Neurophysiological measurements of planarian brain activity: a unique model for neuroscience research

• Published in: Biology open Vol. 13; no. 8
• Main Authors: Benita, Orel, Nesher, Nir, Shomrat, Tal
• Format: Journal Article
• Language: English
• Published: England The Company of Biologists Ltd 15.08.2024; The Company of Biologists
• Subjects: Animals; brain; Brain - physiology; Electrophysiological Phenomena; electrophysiology; model organism; Models, Animal; multi-unit recording; Neurons - physiology; Neurosciences - methods; planaria; Planarians - physiology; two-headed worm; Electrophysiology; Brain; Planaria; Model organism; Multi-unit recording; Two-headed worm
• ISSN: 2046-6390; 2046-6390
• DOI: 10.1242/bio.060480

Planarians are well-known model organisms for regeneration and developmental biology research due to their remarkable regenerative capacity. Here, we aim to advocate for the use of planaria as a valuable model for neurobiology, as well. Planarians have most of the major qualities of more developed organisms, including a primal brain. These traits combined with their exceptional regeneration capabilities, allow neurobiological experiments not possible in any other model organism, as we demonstrate by electrophysiological recording from planaria with two heads that control a shared body.

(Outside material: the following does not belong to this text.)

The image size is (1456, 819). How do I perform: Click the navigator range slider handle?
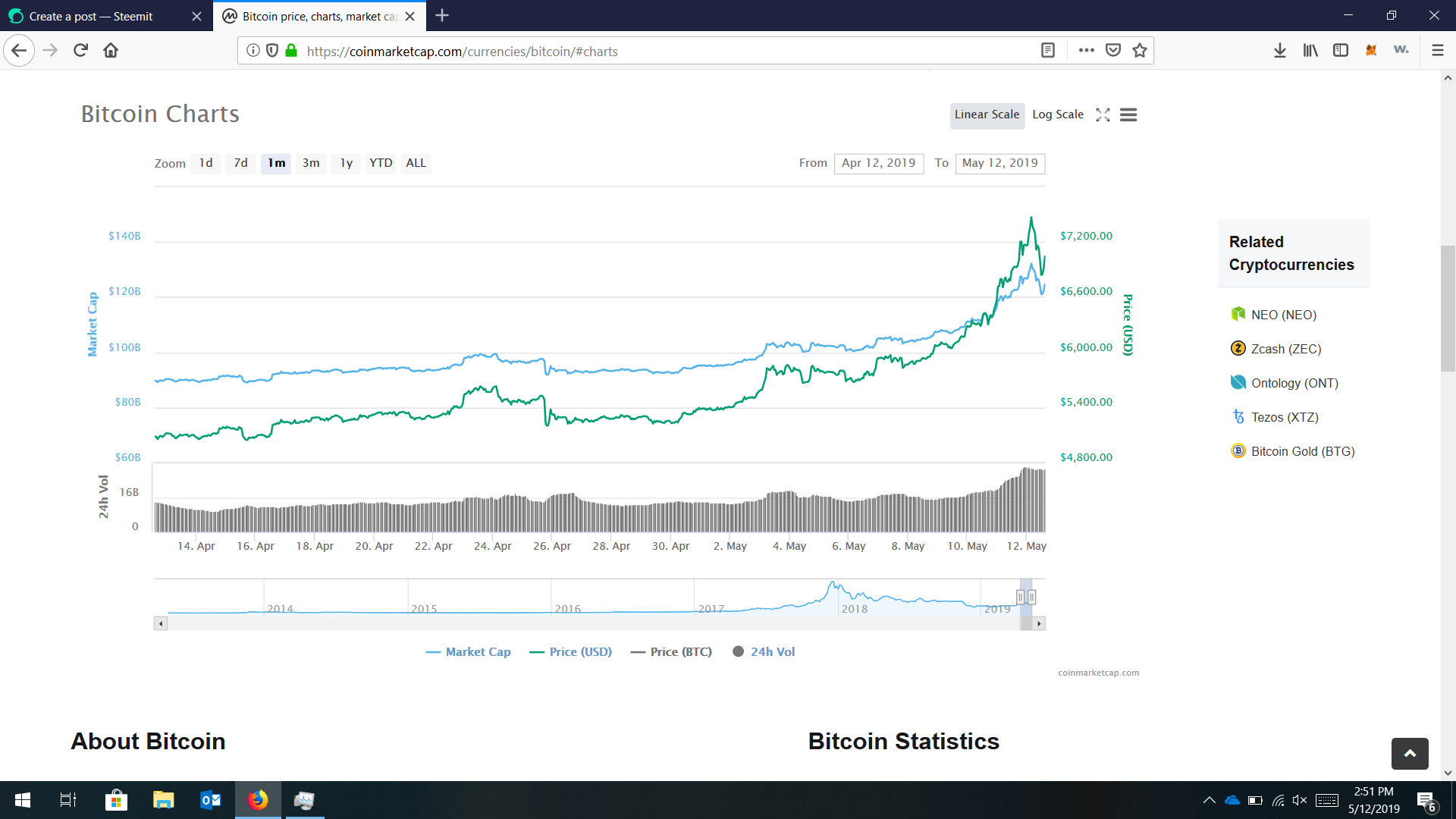pos(1021,598)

To facilitate planarian neuroscience research, we developed an extracellular multi-unit recording procedure for the planarians fragile brain (Dugesia japonica). We created a semi-intact preparation restrained with fine dissection pins, enabling hours of reliable recording, via a suction electrode. Here, we demonstrate the feasibility and potential of planarian neurophysiological research by characterizing the neuronal activity during simple learning processes and responses to various stimuli. In addition, we examined the use of linalool as anesthetic agent to allows recordings from an intact, large worm and for fine electrophysiological approaches such as intracellular recording. The demonstrated ability for neurophysiological measurements, along with the inherent advantages of planarians, promotes this exceptional model organism for neuroscience research.